The Generic Guardrail API works with the following LiteLLM endpoints:

  • /v1/chat/completions - OpenAI Chat Completions
  • /v1/completions - OpenAI Text Completions
  • /v1/responses - OpenAI Responses API
  • /v1/images/generations - OpenAI Image Generation
  • /v1/audio/transcriptions - OpenAI Audio Transcriptions
  • /v1/audio/speech - OpenAI Text-to-Speech
  • /v1/messages - Anthropic Messages
  • /v1/rerank - Cohere Rerank
  • Pass-through endpoints

How It Works

  1. LiteLLM extracts text and images from any request (chat messages, embeddings, image prompts, etc.)
  2. Sends extracted content + metadata to your API endpoint
  3. Your API responds with: BLOCKED, NONE, or GUARDRAIL_INTERVENED
  4. LiteLLM enforces the decision and applies any modifications

API Contract

Endpoint

Implement POST /beta/litellm_basic_guardrail_api

Request Format

{
"texts": ["extracted text from the request"], // array of text strings
"images": ["base64_encoded_image_data"], // optional array of images
"tools": [ // tool calls sent to the LLM (in the OpenAI Chat Completions spec)
{
"type": "function",
"function": {
"name": "get_weather",
"description": "Get the current weather",
"parameters": {
"type": "object",
"properties": {
"location": {"type": "string"}
}
}
}
}
],
"tool_calls": [ // tool calls received from the LLM (in the OpenAI Chat Completions spec)
{
"id": "call_abc123",
"type": "function",
"function": {
"name": "get_weather",
"arguments": "{\"location\": \"San Francisco\"}"
}
}
],
"structured_messages": [ // optional, full messages in OpenAI format (for chat endpoints)
{"role": "system", "content": "You are a helpful assistant"},
{"role": "user", "content": "Hello"}
],
"request_data": {
"user_api_key_hash": "hash of the litellm virtual key used",
"user_api_key_alias": "alias of the litellm virtual key used",
"user_api_key_user_id": "user id associated with the litellm virtual key used",
"user_api_key_user_email": "user email associated with the litellm virtual key used",
"user_api_key_team_id": "team id associated with the litellm virtual key used",
"user_api_key_team_alias": "team alias associated with the litellm virtual key used",
"user_api_key_end_user_id": "end user id associated with the litellm virtual key used",
"user_api_key_org_id": "org id associated with the litellm virtual key used"
},
"request_headers": { // optional: inbound request headers (allowlist). Allowed headers show their value; all others show "[present]" to indicate the header existed.
"User-Agent": "OpenAI/Python 2.17.0",
"Content-Type": "application/json",
"X-Request-Id": "[present]"
},
"litellm_version": "1.x.y", // optional: LiteLLM library version running this proxy
"input_type": "request", // "request" or "response"
"litellm_call_id": "unique_call_id", // the call id of the individual LLM call
"litellm_trace_id": "trace_id", // the trace id of the LLM call - useful if there are multiple LLM calls for the same conversation
"additional_provider_specific_params": {
// your custom params from config
}
}

Response Format

{
"action": "BLOCKED" | "NONE" | "GUARDRAIL_INTERVENED",
"blocked_reason": "why content was blocked", // required if action=BLOCKED
"texts": ["modified text"], // optional array of modified text strings
"images": ["modified_base64_image"] // optional array of modified images
}

Actions:

  • BLOCKED - LiteLLM raises error and blocks request
  • NONE - Request proceeds unchanged
  • GUARDRAIL_INTERVENED - Request proceeds with modified texts/images (provide texts and/or images fields)

Parameters

tools Parameter

The tools parameter provides information about available function/tool definitions in the request.
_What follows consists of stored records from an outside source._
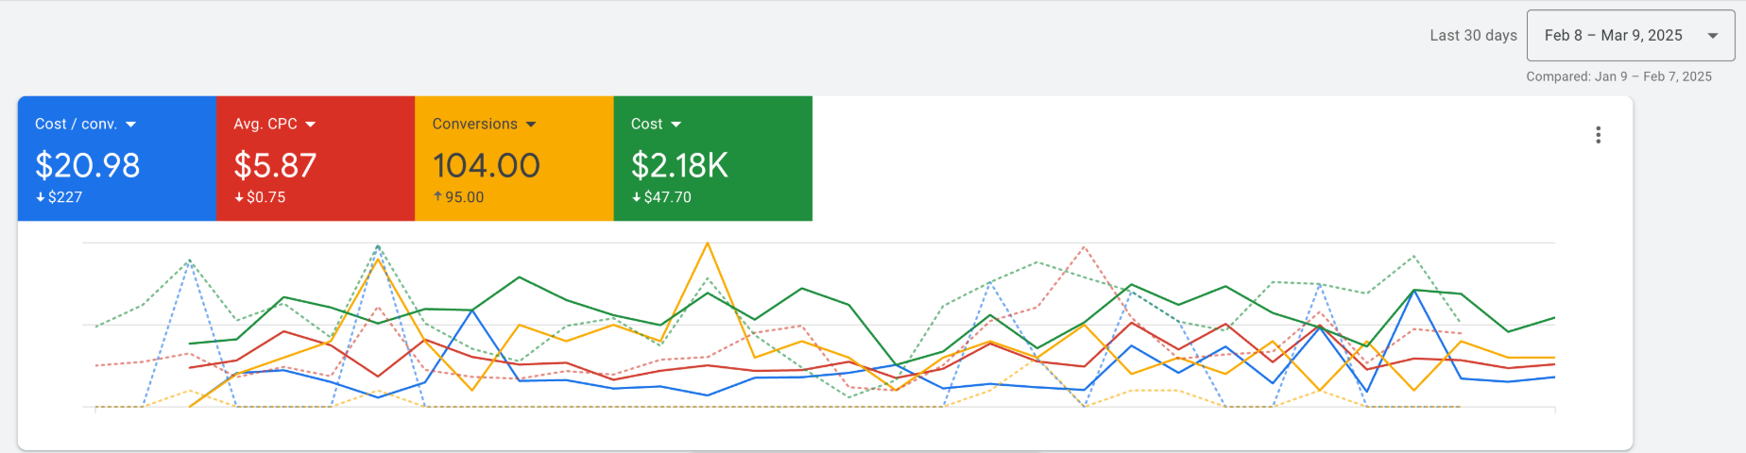Open the three-dot more options menu
This screenshot has height=453, width=1746.
(1598, 135)
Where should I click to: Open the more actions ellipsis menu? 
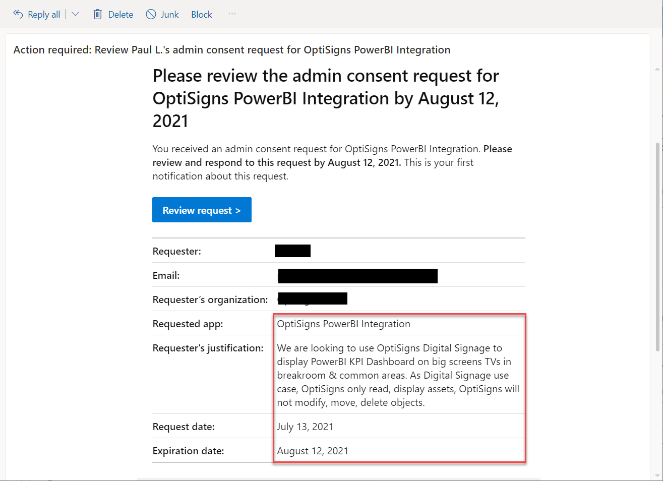tap(232, 14)
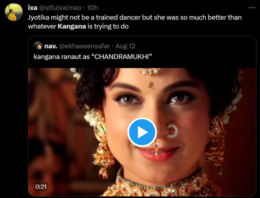This screenshot has height=198, width=260.
Task: Click the quoted text "kangana ranaut as"
Action: coord(60,56)
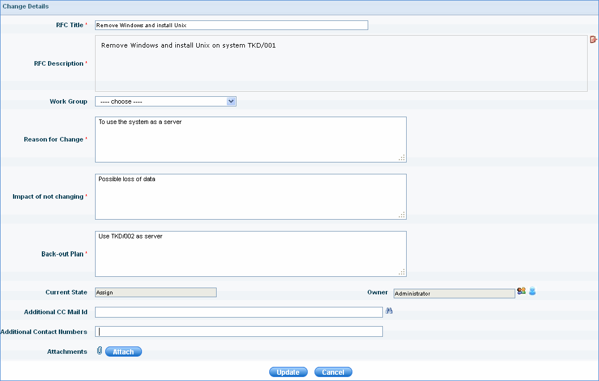Click the Current State field showing Assign

156,292
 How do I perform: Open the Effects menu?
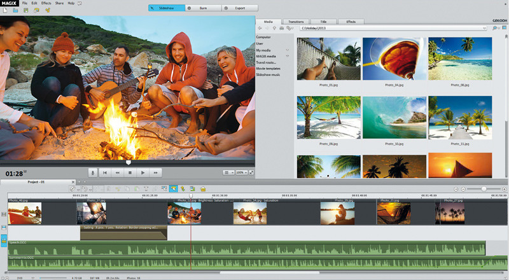coord(46,3)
Format: OpenAI ChatCompletionToolParam format (see OpenAI API reference)

Built-in tools that carry only a type and no function block, such as {"type": "code_interpreter"} or {"type": "file_search", "vector_store_ids": [...]}, are also accepted and forwarded to your endpoint intact (including their tool-specific config). Your endpoint should treat function as optional and branch on type.

Example:

{
"type": "function",
"function": {
"name": "get_weather",
"description": "Get the current weather in a location",
"parameters": {
"type": "object",
"properties": {
"location": {
"type": "string",
"description": "City and state, e.g. San Francisco, CA"
},
"unit": {
"type": "string",
"enum": ["celsius", "fahrenheit"]
}
},
"required": ["location"]
}
}
}

Availability:

  • Input only: Tools are only passed for input_type="request" (pre-call guardrails). Output/response guardrails do not currently receive tool definitions.
  • Supported endpoints: The tools parameter is supported on: /v1/chat/completions, /v1/responses, and /v1/messages. Other endpoints do not have tool support.

Use cases:

  • Enforce tool permission policies (e.g., only allow certain users/teams to access specific tools)
  • Validate tool schemas before sending to LLM
  • Log tool usage for audit purposes
  • Block sensitive tools based on user context

tool_calls Parameter

The tool_calls parameter contains actual function/tool invocations being made in the request or response.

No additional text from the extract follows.